* **Material for the task**:
- - - - - - -

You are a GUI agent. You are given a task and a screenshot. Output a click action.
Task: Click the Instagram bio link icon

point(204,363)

- - - - - - -

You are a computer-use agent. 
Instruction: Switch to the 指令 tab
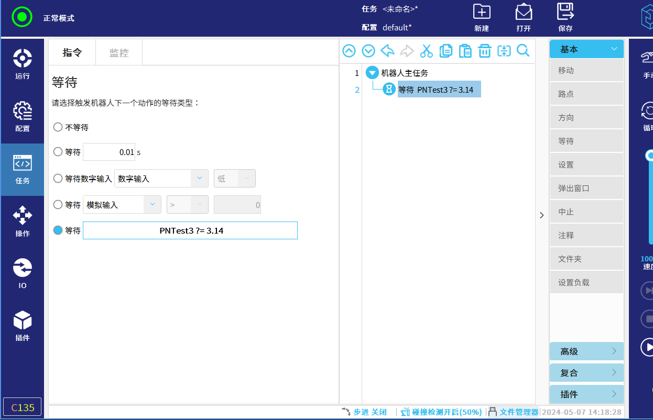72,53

- - - - - - -

* **Task item**: All lines of the data that hold "agent" need to be copied.

* **Task response**:
You are a GUI agent. You are given a task and a screenshot. Output a click action.
You are a computer-use agent. 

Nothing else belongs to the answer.